§ **Teks yang Diberikan**
● ● ● ● ●

Suatu
Perspektif Kristen Tentang Kepemimpinan Ideal Masa Kini
Oleh:
Margarita D. I. Ottu, M.Pd.K
Revolusi Industri 4.0 menghadirkan banyak
tantangan yang harus dihadapi dan diantisipasi,
di berbagai sektor dan salah satunya adalah bagi milennial leaders yang harus berkutat
pada isu big data, smart city, virtual – augmented reality,
artificial intelligence, cloud computing, 3D printing, advance robotic, profesi
baru (game developer, animator, videographer).
Dampak dari kemajuan ini bagi seorang
pemimpin adalah bahwa pemimpin harus mulai membagi informasi yang dibutuhkan
kepada pekerjanya, tipe kepemimpinan personal leadership pun sudah dianggap
tidak sesuai dengan zaman sekarang karena informasi yang diperlukan bisa
didapat dengan mudah oleh siapa saja. Selain itu, seorang pemimpin wajib memastikan
dirinya sendiri untuk semakin peka terhadap perkembangan zaman, situasi
lingkungan sekitar, menjadi seseorang yang aktif mendengarkan, juga menjaga dan
mempertahankan empati maka servant leadership merupakan salah
satu opsi tipe kepemimpinan yang bisa digunakan oleh seorang pemimpin saat ini
maupun untuk generasi milenial sebagai calon pemimpin di masa mendatang.
Pemimpin milenial era revolusi 4.0 harus
mengedepankan prinsip kerja dan nilai kerja sama, kolaborasi, fleksibilitas,
kerendah-hatian (humility), keterbukaan, dan terbukanya kesempatan untuk
belajar serta berkembang. Milenial leader harus terbuka terhadap kritik yang
membangun dan kemajuan “improvement”, tanpa mempermasalahkan perbedaan
dalam “tribe” di tempat kerjanya. Kementerian Perindustrian RI menyatakan bahwa
pada 2030, Indonesia membutuhkan 17 juta “high tech millennial” atau
anak muda dengan kemampuan teknologi super canggih. Mereka ahli di bidang programming,
web designing, technical–network engineering, government digital service,
dan profesi masa depan lainnya.
Sudahkah seorang pemimpin mempersiapkan
diri secara baik dari segi intelektual, skill, karakter dan berintegritas jika akan menjadi pemimpin? Bagaimana menjadi seorang pemimpin yang
disegani? Apakah menjadi pemimpin hanya untuk suatu popularitas? Apakah menjadi
pemimpin hanya karena tingginya finansial? Mampukah seorang pemimpin
berkarakter dan bermoral baik di tengah guncangan zaman ini?
Pemimpin Berhati Hamba (Servant Leadership)
Tipe pemimpin ini harus memimpin seperti
Yesus (lead like Jesus) yakni memiliki hati yang melayani. Yesus mengajarkan kepemimpinan
hamba dan melayani, pada intinya, terpusat pada apa yang ada di dalam hati
seorang pemimpin. Hati akan menentukan apa yang terlihat keluar.

● ● ● ● ●

§ **Data Tercatat**
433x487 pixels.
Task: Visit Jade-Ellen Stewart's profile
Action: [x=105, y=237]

● ● ● ● ●

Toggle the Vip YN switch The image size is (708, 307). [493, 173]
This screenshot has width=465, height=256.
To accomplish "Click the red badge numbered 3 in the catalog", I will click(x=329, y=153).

● ● ● ● ●

§ **Soal yang Diberikan**
Teruskan tulisan tentang kepemimpinan ideal masa kini dari perspektif Kristen, dimulai sesudah kalimat terakhir yang tercantum.

§ **Hasil Tugas**
Faktanya, masih terdapat tipe pemimpin yang
tren sekarang di lingkungan birokrat, politikus, pelayan masyarakat bahkan
pemimpin gereja yang menggunakan jabatannya untuk menjajah orang lain, memanfaatkan sistem corrupt
untuk kepentingannya sendiri dan tidak memiliki integritas untuk memperjuangkan
kebenaran. Mereka selalu menganggap diri sebagai pemimpin padahal mereka adalah
hamba ambisi, hamba upahan dan hamba kekuasaan.
Gereja dan kalangan pemerintahan khususnya,
sudah mengalami krisis di dalam hal kepemimpinan yang melayani dan bahkan makin
tampak degradasi moral sehingga banyak pemimpin melayani bukan lagi karena
sebuah tanggung jawab tetapi karena beban pekerjaan, upah atau motivasi
lainnya.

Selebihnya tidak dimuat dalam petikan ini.